Even if a line seems odd, print it as it is, and include every record.
===== INPUT DATA
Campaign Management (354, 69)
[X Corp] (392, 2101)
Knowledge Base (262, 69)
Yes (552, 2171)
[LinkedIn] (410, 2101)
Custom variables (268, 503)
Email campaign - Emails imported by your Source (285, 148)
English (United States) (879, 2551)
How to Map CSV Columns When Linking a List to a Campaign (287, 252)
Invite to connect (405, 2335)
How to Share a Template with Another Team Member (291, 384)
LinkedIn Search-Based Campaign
==========
- **EXERCISE SOLUTION**:
Campaign Management (354, 69)
[X Corp] (392, 2101)
Knowledge Base (262, 69)
Yes (552, 2171)
[LinkedIn] (410, 2101)
Custom variables (268, 503)
Email campaign - Emails imported by your Source (285, 148)
English (United States) (879, 2551)
How to Map CSV Columns When Linking a List to a Campaign (287, 252)
Invite to connect (405, 2335)
How to Share a Template with Another Team Member (291, 384)
LinkedIn Search-Based Campaign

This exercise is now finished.